• _What you are asked to do_: Copy the data from its first line through the line containing "[x=425, y=111]", substituting "sunset" for "sunrise" and keeping everything else the same.

• _Word and element locating data_:
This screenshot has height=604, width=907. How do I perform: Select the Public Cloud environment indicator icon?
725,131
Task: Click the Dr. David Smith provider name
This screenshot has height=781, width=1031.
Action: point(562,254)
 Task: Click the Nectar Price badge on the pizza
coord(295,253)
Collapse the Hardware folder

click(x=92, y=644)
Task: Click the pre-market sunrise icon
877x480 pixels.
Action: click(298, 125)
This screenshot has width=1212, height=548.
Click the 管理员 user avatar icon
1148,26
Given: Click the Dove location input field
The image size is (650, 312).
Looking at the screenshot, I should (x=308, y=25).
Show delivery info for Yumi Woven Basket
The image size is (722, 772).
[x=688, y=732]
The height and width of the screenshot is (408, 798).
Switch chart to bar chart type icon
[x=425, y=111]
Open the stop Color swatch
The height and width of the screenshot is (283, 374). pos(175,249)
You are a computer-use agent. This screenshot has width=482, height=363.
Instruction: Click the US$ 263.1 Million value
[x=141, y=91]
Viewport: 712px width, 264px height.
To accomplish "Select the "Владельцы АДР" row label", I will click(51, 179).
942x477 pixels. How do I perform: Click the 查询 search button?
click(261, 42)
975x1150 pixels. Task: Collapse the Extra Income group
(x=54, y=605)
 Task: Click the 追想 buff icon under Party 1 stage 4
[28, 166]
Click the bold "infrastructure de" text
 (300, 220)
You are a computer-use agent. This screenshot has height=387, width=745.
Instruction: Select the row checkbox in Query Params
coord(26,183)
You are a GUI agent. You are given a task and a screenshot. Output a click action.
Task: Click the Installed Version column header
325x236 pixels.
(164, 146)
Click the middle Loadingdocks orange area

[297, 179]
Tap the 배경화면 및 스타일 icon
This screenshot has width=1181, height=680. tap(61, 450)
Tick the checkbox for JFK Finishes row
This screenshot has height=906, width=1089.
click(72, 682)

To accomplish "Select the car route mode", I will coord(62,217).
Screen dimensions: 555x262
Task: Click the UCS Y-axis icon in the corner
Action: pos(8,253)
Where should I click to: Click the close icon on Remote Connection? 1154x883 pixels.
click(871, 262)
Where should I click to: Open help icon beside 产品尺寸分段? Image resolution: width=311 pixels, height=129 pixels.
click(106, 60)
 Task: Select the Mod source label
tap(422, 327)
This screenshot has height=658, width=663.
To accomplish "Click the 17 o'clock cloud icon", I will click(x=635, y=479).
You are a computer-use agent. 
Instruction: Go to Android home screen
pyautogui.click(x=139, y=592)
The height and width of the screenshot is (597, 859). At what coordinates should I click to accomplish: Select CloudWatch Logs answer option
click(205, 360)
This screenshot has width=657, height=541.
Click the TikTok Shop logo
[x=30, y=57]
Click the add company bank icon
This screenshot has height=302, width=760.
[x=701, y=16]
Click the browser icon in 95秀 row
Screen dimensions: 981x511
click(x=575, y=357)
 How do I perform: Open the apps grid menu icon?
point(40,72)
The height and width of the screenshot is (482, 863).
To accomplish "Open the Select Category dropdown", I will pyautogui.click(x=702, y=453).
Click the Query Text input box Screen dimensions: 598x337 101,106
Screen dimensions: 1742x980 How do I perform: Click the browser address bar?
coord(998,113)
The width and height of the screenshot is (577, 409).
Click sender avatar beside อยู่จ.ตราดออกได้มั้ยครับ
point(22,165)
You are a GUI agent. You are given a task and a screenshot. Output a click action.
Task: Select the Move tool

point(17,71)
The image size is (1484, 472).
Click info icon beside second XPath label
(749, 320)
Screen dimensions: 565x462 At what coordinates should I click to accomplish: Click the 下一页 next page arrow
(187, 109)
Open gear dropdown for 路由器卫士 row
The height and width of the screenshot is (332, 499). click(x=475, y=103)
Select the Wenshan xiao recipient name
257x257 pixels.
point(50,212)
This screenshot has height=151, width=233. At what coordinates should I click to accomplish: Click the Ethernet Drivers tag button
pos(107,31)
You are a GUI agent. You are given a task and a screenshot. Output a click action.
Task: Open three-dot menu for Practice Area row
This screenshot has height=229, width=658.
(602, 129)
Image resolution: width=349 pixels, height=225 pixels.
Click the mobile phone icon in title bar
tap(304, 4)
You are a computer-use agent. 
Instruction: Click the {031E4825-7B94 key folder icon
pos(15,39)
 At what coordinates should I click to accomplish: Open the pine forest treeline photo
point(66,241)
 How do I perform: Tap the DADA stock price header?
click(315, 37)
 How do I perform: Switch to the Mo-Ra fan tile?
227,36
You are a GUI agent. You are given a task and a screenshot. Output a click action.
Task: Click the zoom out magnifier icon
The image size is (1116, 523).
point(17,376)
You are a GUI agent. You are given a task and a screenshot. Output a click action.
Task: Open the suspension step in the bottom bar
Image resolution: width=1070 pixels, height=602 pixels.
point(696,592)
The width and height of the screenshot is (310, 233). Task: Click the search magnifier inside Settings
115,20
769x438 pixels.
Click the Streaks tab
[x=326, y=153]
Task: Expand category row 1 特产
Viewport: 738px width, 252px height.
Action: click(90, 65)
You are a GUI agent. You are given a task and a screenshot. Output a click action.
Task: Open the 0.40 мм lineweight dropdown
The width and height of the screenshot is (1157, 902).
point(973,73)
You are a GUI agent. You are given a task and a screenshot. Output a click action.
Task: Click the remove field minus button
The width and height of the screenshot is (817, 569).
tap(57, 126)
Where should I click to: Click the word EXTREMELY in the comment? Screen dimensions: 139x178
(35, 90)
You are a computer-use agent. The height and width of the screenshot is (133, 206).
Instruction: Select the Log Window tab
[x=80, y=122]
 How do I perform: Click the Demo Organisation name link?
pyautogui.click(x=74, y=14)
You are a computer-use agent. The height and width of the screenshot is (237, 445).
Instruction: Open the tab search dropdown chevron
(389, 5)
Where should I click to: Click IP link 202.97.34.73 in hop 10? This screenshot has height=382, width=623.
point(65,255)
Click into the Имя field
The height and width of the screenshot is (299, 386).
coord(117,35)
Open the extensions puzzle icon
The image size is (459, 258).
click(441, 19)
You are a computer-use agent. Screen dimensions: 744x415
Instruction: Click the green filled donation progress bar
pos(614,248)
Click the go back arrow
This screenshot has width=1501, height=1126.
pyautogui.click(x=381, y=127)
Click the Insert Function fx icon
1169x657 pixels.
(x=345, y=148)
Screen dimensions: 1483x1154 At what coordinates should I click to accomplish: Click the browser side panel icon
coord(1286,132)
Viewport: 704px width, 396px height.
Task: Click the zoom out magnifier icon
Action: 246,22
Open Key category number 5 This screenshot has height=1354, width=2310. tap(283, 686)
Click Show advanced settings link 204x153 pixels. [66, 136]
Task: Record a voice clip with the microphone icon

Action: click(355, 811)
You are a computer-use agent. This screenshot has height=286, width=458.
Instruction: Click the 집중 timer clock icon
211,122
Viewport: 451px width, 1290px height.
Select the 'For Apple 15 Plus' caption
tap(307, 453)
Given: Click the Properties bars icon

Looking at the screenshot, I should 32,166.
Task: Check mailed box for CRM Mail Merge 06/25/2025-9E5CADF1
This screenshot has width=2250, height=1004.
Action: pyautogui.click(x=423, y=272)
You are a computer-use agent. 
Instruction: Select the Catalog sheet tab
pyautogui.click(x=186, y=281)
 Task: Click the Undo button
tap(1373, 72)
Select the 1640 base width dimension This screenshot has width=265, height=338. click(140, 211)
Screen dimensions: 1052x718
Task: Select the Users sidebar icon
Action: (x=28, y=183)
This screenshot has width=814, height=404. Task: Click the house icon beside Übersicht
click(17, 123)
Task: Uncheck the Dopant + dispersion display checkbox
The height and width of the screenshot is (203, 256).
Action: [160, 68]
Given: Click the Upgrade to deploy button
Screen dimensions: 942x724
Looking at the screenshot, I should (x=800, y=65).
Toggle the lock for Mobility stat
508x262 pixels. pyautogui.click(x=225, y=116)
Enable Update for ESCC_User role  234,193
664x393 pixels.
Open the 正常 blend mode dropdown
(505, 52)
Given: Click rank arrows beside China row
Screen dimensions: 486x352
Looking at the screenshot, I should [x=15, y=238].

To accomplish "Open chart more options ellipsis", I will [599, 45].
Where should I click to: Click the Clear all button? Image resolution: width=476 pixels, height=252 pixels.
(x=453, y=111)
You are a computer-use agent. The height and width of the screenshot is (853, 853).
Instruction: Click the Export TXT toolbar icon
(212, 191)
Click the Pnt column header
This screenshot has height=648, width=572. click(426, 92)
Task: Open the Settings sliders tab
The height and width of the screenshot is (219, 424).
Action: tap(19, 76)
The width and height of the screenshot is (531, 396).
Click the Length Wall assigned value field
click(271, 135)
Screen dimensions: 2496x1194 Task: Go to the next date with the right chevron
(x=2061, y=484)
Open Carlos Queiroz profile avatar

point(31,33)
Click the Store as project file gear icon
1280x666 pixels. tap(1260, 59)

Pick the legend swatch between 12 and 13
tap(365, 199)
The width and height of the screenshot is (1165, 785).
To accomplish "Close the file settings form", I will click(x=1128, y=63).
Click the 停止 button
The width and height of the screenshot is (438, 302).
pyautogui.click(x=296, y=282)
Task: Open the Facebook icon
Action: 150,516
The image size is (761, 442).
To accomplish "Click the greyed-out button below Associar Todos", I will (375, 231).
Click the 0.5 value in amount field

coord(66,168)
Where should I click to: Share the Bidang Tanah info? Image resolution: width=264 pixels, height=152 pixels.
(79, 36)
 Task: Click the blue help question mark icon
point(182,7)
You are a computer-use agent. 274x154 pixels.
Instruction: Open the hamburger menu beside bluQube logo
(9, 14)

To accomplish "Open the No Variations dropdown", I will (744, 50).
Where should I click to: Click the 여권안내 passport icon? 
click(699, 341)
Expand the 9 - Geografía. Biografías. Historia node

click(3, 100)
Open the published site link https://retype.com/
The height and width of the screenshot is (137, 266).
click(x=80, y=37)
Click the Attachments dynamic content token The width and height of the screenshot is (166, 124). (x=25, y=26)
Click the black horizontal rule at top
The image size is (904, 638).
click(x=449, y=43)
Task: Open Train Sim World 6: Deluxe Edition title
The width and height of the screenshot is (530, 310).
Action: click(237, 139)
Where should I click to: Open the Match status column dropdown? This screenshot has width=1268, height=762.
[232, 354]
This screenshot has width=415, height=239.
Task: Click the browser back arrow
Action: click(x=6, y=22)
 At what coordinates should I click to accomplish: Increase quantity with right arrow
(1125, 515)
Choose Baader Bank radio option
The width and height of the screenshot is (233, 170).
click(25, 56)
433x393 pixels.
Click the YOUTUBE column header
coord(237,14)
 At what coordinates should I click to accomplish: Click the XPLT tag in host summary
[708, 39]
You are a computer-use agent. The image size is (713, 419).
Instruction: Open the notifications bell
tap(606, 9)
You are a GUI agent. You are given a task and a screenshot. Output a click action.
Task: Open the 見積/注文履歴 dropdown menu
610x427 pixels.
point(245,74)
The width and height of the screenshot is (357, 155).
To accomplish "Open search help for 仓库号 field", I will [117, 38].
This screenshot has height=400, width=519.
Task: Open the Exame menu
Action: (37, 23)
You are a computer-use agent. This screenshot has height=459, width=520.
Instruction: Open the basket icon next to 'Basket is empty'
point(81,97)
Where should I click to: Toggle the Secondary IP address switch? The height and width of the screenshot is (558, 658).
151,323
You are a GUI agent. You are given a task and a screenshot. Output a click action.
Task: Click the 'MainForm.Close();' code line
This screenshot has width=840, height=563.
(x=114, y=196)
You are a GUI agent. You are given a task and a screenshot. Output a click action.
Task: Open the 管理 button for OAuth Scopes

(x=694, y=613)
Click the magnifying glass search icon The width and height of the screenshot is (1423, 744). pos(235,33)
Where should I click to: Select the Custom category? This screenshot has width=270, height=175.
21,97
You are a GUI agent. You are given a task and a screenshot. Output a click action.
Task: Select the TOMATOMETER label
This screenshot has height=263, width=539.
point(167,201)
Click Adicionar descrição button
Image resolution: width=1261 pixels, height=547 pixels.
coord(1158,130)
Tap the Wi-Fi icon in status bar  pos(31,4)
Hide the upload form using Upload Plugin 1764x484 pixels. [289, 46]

• _Output for this exercise_:
This screenshot has height=604, width=907. How do I perform: Select the Public Cloud environment indicator icon?
725,131
Task: Click the Dr. David Smith provider name
This screenshot has height=781, width=1031.
Action: point(562,254)
 Task: Click the Nectar Price badge on the pizza
coord(295,253)
Collapse the Hardware folder

click(x=92, y=644)
Task: Click the pre-market sunset icon
877x480 pixels.
Action: click(298, 125)
This screenshot has width=1212, height=548.
Click the 管理员 user avatar icon
1148,26
Given: Click the Dove location input field
The image size is (650, 312).
Looking at the screenshot, I should (x=308, y=25).
Show delivery info for Yumi Woven Basket
The image size is (722, 772).
[x=688, y=732]
The height and width of the screenshot is (408, 798).
Switch chart to bar chart type icon
[x=425, y=111]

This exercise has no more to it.